Task objective: Please retype all of the data below, word for word.

Data to examine:
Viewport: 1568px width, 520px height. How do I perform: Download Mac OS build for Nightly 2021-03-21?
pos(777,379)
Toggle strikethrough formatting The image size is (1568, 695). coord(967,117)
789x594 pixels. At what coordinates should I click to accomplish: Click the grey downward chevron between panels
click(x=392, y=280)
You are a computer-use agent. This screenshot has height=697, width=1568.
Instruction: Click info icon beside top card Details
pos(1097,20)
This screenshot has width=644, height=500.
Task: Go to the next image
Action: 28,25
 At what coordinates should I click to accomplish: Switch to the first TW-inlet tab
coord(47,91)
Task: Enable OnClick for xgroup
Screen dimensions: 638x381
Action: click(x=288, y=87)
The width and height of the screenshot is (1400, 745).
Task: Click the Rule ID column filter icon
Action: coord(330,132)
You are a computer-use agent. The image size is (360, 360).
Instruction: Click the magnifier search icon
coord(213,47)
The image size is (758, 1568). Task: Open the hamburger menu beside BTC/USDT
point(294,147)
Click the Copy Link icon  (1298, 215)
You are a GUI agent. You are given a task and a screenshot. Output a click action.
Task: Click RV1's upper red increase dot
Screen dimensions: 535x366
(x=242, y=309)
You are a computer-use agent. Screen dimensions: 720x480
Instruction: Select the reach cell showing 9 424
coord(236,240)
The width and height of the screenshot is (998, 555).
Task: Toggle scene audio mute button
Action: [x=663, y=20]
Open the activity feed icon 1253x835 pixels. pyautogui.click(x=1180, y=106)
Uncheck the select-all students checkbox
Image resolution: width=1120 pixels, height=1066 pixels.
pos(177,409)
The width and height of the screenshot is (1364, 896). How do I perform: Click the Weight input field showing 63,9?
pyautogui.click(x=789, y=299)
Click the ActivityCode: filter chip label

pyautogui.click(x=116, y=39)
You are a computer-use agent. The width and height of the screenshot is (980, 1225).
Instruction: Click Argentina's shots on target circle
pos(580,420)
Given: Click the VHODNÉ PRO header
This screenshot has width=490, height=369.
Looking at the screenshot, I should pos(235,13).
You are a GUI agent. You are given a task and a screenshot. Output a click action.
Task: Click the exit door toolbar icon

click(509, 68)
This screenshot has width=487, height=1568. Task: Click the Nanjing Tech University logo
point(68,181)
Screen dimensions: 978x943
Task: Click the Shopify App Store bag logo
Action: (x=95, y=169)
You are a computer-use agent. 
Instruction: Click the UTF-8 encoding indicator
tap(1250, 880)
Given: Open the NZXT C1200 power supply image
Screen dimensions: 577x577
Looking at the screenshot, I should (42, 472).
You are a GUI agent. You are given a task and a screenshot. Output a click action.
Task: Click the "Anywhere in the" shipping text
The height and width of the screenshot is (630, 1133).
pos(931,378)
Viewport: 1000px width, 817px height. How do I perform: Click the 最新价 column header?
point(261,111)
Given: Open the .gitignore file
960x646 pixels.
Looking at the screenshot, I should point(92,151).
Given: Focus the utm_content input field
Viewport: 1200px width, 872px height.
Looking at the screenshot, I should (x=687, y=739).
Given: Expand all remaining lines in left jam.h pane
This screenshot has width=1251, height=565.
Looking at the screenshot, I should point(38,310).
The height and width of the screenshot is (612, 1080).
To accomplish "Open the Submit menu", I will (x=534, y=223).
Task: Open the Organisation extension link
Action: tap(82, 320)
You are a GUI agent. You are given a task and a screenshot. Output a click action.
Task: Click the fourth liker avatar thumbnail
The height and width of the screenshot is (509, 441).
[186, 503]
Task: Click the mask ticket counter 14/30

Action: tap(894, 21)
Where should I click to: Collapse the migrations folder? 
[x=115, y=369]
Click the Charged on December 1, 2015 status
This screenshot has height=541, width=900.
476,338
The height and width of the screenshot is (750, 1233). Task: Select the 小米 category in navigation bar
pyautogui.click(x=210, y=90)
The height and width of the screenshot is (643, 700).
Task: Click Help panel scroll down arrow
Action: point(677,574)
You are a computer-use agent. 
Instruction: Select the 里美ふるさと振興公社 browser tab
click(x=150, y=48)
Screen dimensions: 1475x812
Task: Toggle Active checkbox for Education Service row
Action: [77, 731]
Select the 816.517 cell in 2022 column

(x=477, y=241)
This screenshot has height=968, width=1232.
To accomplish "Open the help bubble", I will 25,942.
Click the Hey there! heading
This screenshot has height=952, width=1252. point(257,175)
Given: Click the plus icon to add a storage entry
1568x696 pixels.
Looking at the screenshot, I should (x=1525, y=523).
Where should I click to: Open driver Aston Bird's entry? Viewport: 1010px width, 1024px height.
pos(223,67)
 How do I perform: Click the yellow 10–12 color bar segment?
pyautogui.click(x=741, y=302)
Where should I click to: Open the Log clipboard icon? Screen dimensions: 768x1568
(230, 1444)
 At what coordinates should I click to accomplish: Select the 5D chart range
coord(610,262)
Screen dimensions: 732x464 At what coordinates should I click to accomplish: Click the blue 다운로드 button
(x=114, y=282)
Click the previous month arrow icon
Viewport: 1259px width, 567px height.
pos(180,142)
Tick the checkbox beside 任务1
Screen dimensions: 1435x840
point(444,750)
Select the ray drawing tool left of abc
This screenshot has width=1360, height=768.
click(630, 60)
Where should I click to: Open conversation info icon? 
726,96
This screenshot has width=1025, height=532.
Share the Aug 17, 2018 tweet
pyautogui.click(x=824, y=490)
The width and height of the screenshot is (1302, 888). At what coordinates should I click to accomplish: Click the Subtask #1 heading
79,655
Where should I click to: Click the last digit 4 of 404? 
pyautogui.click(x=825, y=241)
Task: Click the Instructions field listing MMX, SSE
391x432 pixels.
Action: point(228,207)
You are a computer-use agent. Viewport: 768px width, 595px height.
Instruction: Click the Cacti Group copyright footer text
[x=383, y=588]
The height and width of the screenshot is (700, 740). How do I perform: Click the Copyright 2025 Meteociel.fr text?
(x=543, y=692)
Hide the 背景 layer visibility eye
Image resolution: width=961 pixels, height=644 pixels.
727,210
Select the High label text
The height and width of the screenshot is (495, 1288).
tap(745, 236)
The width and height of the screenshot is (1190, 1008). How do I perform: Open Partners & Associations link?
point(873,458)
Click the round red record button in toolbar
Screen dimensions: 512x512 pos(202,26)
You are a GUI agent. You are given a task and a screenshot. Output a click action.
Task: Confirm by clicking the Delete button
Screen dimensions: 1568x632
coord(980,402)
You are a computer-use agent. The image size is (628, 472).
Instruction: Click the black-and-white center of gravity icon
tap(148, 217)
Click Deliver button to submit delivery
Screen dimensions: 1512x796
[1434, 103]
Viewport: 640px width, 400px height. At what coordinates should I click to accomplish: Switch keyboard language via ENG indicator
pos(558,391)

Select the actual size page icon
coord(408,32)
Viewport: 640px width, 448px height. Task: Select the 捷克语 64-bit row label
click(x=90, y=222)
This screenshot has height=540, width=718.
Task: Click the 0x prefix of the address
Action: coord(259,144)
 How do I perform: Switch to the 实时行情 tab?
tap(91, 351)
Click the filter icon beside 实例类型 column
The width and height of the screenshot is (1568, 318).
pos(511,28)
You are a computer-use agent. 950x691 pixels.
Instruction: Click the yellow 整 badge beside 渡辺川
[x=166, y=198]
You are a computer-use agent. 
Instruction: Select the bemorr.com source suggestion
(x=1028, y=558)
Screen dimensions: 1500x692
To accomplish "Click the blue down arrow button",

Written answer:
Viewport: 1568px width, 520px height. How do I perform: Download Mac OS build for Nightly 2021-03-21?
pos(777,379)
Toggle strikethrough formatting The image size is (1568, 695). coord(967,117)
789x594 pixels. At what coordinates should I click to accomplish: Click the grey downward chevron between panels
click(x=392, y=280)
You are a computer-use agent. This screenshot has height=697, width=1568.
Instruction: Click info icon beside top card Details
pos(1097,20)
This screenshot has width=644, height=500.
Task: Go to the next image
Action: 28,25
 At what coordinates should I click to accomplish: Switch to the first TW-inlet tab
coord(47,91)
Task: Enable OnClick for xgroup
Screen dimensions: 638x381
Action: click(x=288, y=87)
The width and height of the screenshot is (1400, 745).
Task: Click the Rule ID column filter icon
Action: coord(330,132)
You are a computer-use agent. The image size is (360, 360).
Instruction: Click the magnifier search icon
coord(213,47)
The image size is (758, 1568). Task: Open the hamburger menu beside BTC/USDT
point(294,147)
Click the Copy Link icon  (1298, 215)
You are a GUI agent. You are given a task and a screenshot. Output a click action.
Task: Click RV1's upper red increase dot
Screen dimensions: 535x366
(x=242, y=309)
You are a computer-use agent. Screen dimensions: 720x480
Instruction: Select the reach cell showing 9 424
coord(236,240)
The width and height of the screenshot is (998, 555).
Task: Toggle scene audio mute button
Action: [x=663, y=20]
Open the activity feed icon 1253x835 pixels. pyautogui.click(x=1180, y=106)
Uncheck the select-all students checkbox
Image resolution: width=1120 pixels, height=1066 pixels.
pos(177,409)
The width and height of the screenshot is (1364, 896). How do I perform: Click the Weight input field showing 63,9?
pyautogui.click(x=789, y=299)
Click the ActivityCode: filter chip label

pyautogui.click(x=116, y=39)
You are a computer-use agent. The width and height of the screenshot is (980, 1225).
Instruction: Click Argentina's shots on target circle
pos(580,420)
Given: Click the VHODNÉ PRO header
This screenshot has width=490, height=369.
Looking at the screenshot, I should pos(235,13).
You are a GUI agent. You are given a task and a screenshot. Output a click action.
Task: Click the exit door toolbar icon

click(509, 68)
This screenshot has width=487, height=1568. Task: Click the Nanjing Tech University logo
point(68,181)
Screen dimensions: 978x943
Task: Click the Shopify App Store bag logo
Action: (x=95, y=169)
You are a computer-use agent. 
Instruction: Click the UTF-8 encoding indicator
tap(1250, 880)
Given: Open the NZXT C1200 power supply image
Screen dimensions: 577x577
Looking at the screenshot, I should (42, 472).
You are a GUI agent. You are given a task and a screenshot. Output a click action.
Task: Click the "Anywhere in the" shipping text
The height and width of the screenshot is (630, 1133).
pos(931,378)
Viewport: 1000px width, 817px height. How do I perform: Click the 最新价 column header?
point(261,111)
Given: Open the .gitignore file
960x646 pixels.
Looking at the screenshot, I should point(92,151).
Given: Focus the utm_content input field
Viewport: 1200px width, 872px height.
Looking at the screenshot, I should (x=687, y=739).
Given: Expand all remaining lines in left jam.h pane
This screenshot has width=1251, height=565.
Looking at the screenshot, I should point(38,310).
The height and width of the screenshot is (612, 1080).
To accomplish "Open the Submit menu", I will (x=534, y=223).
Task: Open the Organisation extension link
Action: tap(82, 320)
You are a GUI agent. You are given a task and a screenshot. Output a click action.
Task: Click the fourth liker avatar thumbnail
The height and width of the screenshot is (509, 441).
[186, 503]
Task: Click the mask ticket counter 14/30

Action: tap(894, 21)
Where should I click to: Collapse the migrations folder? 
[x=115, y=369]
Click the Charged on December 1, 2015 status
This screenshot has height=541, width=900.
476,338
The height and width of the screenshot is (750, 1233). Task: Select the 小米 category in navigation bar
pyautogui.click(x=210, y=90)
The height and width of the screenshot is (643, 700).
Task: Click Help panel scroll down arrow
Action: point(677,574)
You are a computer-use agent. 
Instruction: Select the 里美ふるさと振興公社 browser tab
click(x=150, y=48)
Screen dimensions: 1475x812
Task: Toggle Active checkbox for Education Service row
Action: [77, 731]
Select the 816.517 cell in 2022 column

(x=477, y=241)
This screenshot has height=968, width=1232.
To accomplish "Open the help bubble", I will 25,942.
Click the Hey there! heading
This screenshot has height=952, width=1252. point(257,175)
Given: Click the plus icon to add a storage entry
1568x696 pixels.
Looking at the screenshot, I should (x=1525, y=523).
Where should I click to: Open driver Aston Bird's entry? Viewport: 1010px width, 1024px height.
pos(223,67)
 How do I perform: Click the yellow 10–12 color bar segment?
pyautogui.click(x=741, y=302)
Where should I click to: Open the Log clipboard icon? Screen dimensions: 768x1568
(230, 1444)
 At what coordinates should I click to accomplish: Select the 5D chart range
coord(610,262)
Screen dimensions: 732x464 At what coordinates should I click to accomplish: Click the blue 다운로드 button
(x=114, y=282)
Click the previous month arrow icon
Viewport: 1259px width, 567px height.
pos(180,142)
Tick the checkbox beside 任务1
Screen dimensions: 1435x840
point(444,750)
Select the ray drawing tool left of abc
This screenshot has width=1360, height=768.
click(630, 60)
Where should I click to: Open conversation info icon? 
726,96
This screenshot has width=1025, height=532.
Share the Aug 17, 2018 tweet
pyautogui.click(x=824, y=490)
The width and height of the screenshot is (1302, 888). At what coordinates should I click to accomplish: Click the Subtask #1 heading
79,655
Where should I click to: Click the last digit 4 of 404? 
pyautogui.click(x=825, y=241)
Task: Click the Instructions field listing MMX, SSE
391x432 pixels.
Action: point(228,207)
You are a computer-use agent. Viewport: 768px width, 595px height.
Instruction: Click the Cacti Group copyright footer text
[x=383, y=588]
The height and width of the screenshot is (700, 740). How do I perform: Click the Copyright 2025 Meteociel.fr text?
(x=543, y=692)
Hide the 背景 layer visibility eye
Image resolution: width=961 pixels, height=644 pixels.
727,210
Select the High label text
The height and width of the screenshot is (495, 1288).
tap(745, 236)
The width and height of the screenshot is (1190, 1008). How do I perform: Open Partners & Associations link?
point(873,458)
Click the round red record button in toolbar
Screen dimensions: 512x512 pos(202,26)
You are a GUI agent. You are given a task and a screenshot. Output a click action.
Task: Confirm by clicking the Delete button
Screen dimensions: 1568x632
coord(980,402)
You are a computer-use agent. The image size is (628, 472).
Instruction: Click the black-and-white center of gravity icon
tap(148, 217)
Click Deliver button to submit delivery
Screen dimensions: 1512x796
[1434, 103]
Viewport: 640px width, 400px height. At what coordinates should I click to accomplish: Switch keyboard language via ENG indicator
pos(558,391)

Select the actual size page icon
coord(408,32)
Viewport: 640px width, 448px height. Task: Select the 捷克语 64-bit row label
click(x=90, y=222)
This screenshot has height=540, width=718.
Task: Click the 0x prefix of the address
Action: coord(259,144)
 How do I perform: Switch to the 实时行情 tab?
tap(91, 351)
Click the filter icon beside 实例类型 column
The width and height of the screenshot is (1568, 318).
pos(511,28)
You are a computer-use agent. 950x691 pixels.
Instruction: Click the yellow 整 badge beside 渡辺川
[x=166, y=198]
You are a computer-use agent. 
Instruction: Select the bemorr.com source suggestion
(x=1028, y=558)
Screen dimensions: 1500x692
To accomplish "Click the blue down arrow button",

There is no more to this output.